FindAnyFilm
- Website type: Movie, DVD, Downloads, Blu-ray, and TV Listing database
- Available in: English
- Website: www.findanyfilm.com
- Commercial: No
- Launched: 2009
- Current status: Active

= FindAnyFilm =

Online film listing database

FindAnyFilm is an online film search service, which aggregates film and film availability information into one place. Users are able to find movies based on search terms including titles, actors, genres, or cinema names.

It was launched on 28 January 2009, by the UK Film Council, the UK Government backed lead agency for film in the UK which ensures that the economic, cultural and educational aspects of film are effectively represented at home and abroad.
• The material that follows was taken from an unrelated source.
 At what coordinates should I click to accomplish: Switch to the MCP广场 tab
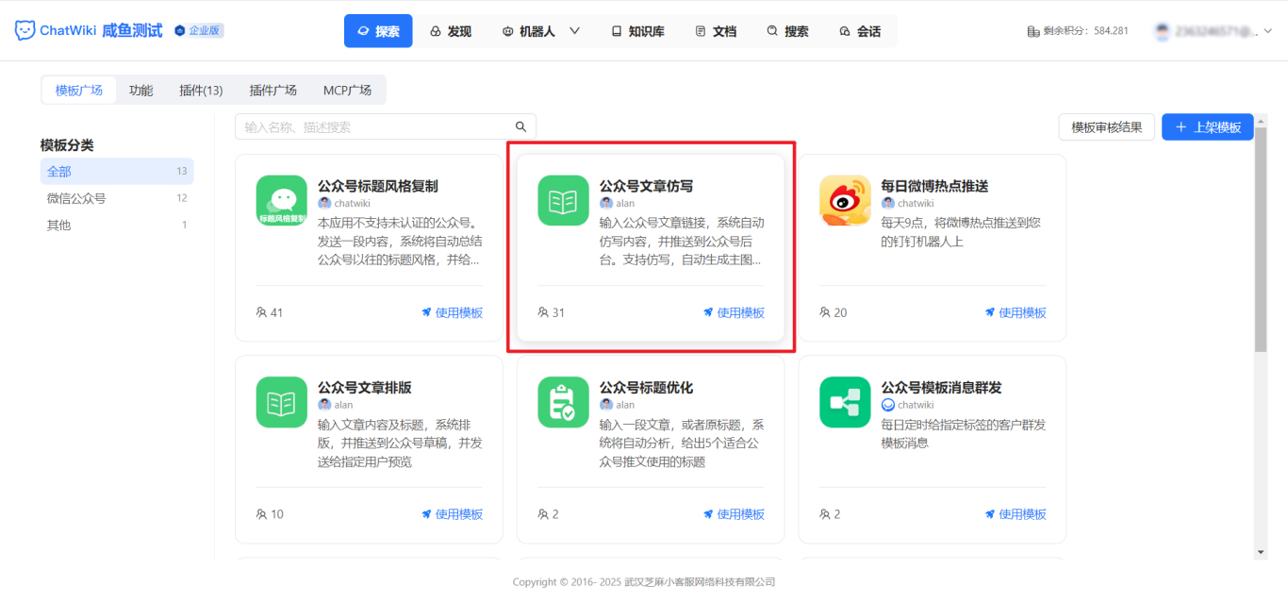pos(347,91)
The site's aims include raising the awareness of and promoting the use of legal mediums for viewing films – working towards the eradication of piracy.
Details of over 30,000 individual film records are held on the site. It targets film fans in the UK, but holds details on films made in over 60 different languages – ranging from English, Japanese, Hindi, Arabic, French and Cantonese.

Visitors to the site can search for a film they would like to see, and then choose their preferred viewing medium including DVD, Blu-ray, cinemas, via legal downloads, and through seven days of forthcoming television listings.

Film listings are segmented into 20 genres (including action, foreign, classic, thriller, bollywood and drama), and users can also search by requesting a mood, location or using a phrase such as 'fairy tale ending'.